Given problem
Reproduce, without alteration, all of the lines from the one containing "Given: Select the $554 price for section 33" down to the one containing "should pyautogui.click(x=524, y=220).", with both of those lines included.

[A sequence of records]

** START **

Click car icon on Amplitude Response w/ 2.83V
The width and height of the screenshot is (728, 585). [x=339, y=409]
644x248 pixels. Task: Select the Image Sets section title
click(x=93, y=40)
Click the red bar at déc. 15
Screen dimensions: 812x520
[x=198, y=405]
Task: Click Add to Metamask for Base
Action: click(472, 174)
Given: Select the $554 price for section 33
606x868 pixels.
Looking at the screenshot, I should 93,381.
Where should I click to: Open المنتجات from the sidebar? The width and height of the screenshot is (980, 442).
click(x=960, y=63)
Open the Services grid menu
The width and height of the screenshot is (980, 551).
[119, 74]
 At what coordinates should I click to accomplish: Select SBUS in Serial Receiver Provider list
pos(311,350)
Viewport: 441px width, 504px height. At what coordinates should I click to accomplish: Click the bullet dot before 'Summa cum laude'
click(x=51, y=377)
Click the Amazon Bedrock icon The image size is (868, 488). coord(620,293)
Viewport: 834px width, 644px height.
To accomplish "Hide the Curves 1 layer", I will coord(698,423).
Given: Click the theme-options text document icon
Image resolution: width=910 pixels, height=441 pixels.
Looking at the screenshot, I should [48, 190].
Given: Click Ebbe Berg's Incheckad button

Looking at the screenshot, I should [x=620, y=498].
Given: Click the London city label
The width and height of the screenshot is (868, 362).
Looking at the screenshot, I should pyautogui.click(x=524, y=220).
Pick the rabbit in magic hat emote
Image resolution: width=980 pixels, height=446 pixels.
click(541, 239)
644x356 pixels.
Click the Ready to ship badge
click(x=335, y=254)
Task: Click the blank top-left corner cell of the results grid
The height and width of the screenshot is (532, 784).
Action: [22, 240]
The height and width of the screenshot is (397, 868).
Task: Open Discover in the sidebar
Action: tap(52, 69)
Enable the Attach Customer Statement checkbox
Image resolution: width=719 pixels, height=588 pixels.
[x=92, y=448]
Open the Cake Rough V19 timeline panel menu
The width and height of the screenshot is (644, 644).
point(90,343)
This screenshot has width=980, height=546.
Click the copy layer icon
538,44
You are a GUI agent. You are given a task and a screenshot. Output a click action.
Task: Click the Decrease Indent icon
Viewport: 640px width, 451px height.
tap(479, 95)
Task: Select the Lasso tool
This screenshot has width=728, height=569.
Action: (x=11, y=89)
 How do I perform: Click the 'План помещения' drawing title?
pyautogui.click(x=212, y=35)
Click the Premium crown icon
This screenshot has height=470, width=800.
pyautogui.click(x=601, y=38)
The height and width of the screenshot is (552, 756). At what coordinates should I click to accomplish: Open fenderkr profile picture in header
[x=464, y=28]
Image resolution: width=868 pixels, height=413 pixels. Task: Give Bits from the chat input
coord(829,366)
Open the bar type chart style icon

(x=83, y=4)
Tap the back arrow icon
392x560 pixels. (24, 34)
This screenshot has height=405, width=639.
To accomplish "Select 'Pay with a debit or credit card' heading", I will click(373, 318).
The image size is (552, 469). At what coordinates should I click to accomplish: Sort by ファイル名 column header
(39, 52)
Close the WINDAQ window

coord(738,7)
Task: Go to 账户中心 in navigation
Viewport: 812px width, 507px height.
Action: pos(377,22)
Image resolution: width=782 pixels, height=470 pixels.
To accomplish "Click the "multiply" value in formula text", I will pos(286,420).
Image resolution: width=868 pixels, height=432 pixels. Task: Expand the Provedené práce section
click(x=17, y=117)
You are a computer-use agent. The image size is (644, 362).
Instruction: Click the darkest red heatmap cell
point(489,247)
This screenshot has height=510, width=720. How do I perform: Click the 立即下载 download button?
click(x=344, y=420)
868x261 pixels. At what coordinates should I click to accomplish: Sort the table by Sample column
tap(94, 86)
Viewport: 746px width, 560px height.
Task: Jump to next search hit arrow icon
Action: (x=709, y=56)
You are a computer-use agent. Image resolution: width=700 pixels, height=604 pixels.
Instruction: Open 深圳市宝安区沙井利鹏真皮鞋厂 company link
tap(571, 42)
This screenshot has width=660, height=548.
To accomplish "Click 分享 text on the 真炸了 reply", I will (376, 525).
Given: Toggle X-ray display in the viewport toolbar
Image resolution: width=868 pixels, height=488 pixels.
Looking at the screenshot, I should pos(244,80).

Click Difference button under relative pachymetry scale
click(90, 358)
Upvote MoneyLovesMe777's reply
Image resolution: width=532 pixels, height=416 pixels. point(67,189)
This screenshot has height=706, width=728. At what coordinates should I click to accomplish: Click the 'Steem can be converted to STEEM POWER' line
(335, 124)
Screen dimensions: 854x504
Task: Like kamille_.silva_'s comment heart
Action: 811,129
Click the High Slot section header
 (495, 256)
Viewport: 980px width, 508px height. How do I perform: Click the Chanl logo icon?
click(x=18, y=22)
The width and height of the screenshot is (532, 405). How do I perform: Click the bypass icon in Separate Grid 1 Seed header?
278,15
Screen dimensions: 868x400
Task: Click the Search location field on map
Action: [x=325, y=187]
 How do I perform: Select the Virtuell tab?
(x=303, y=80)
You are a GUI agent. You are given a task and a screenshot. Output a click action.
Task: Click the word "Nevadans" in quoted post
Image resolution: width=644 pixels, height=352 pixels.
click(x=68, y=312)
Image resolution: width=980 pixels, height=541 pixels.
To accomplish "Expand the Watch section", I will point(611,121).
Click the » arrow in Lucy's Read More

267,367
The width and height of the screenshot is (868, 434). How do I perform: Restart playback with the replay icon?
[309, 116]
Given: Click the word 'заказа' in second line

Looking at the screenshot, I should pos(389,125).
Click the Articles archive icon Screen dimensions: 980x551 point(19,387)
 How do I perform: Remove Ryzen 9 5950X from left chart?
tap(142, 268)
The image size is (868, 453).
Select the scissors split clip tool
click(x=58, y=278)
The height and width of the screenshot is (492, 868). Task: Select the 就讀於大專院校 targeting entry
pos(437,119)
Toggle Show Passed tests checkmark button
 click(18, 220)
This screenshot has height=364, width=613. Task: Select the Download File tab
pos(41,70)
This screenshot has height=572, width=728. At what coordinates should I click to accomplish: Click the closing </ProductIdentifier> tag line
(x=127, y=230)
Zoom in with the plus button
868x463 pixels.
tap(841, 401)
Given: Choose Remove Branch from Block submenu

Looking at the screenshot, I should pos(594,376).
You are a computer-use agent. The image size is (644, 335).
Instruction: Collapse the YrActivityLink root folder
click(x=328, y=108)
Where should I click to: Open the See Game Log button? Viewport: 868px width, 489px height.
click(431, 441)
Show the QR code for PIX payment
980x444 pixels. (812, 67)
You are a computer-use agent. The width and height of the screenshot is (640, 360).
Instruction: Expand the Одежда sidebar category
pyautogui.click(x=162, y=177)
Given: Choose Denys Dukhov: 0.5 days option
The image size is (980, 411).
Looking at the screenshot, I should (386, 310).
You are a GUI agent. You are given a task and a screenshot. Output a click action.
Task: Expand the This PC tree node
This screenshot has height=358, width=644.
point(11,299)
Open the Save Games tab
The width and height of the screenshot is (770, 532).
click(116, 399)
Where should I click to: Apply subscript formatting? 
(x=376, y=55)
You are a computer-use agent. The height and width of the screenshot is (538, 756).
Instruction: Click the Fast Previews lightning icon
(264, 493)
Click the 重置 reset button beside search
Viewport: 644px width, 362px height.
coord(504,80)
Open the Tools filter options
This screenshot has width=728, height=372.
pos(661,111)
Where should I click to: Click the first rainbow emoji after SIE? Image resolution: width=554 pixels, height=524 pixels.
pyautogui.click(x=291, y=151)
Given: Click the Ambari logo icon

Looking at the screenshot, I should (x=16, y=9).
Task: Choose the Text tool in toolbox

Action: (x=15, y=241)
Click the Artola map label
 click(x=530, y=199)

** END **

Exercise solution
Given: Select the $554 price for section 33
606x868 pixels.
Looking at the screenshot, I should 93,381.
Where should I click to: Open المنتجات from the sidebar? The width and height of the screenshot is (980, 442).
click(x=960, y=63)
Open the Services grid menu
The width and height of the screenshot is (980, 551).
[119, 74]
 At what coordinates should I click to accomplish: Select SBUS in Serial Receiver Provider list
pos(311,350)
Viewport: 441px width, 504px height. At what coordinates should I click to accomplish: Click the bullet dot before 'Summa cum laude'
click(x=51, y=377)
Click the Amazon Bedrock icon The image size is (868, 488). coord(620,293)
Viewport: 834px width, 644px height.
To accomplish "Hide the Curves 1 layer", I will coord(698,423).
Given: Click the theme-options text document icon
Image resolution: width=910 pixels, height=441 pixels.
Looking at the screenshot, I should [48, 190].
Given: Click Ebbe Berg's Incheckad button

Looking at the screenshot, I should [x=620, y=498].
Given: Click the London city label
The width and height of the screenshot is (868, 362).
Looking at the screenshot, I should pyautogui.click(x=524, y=220).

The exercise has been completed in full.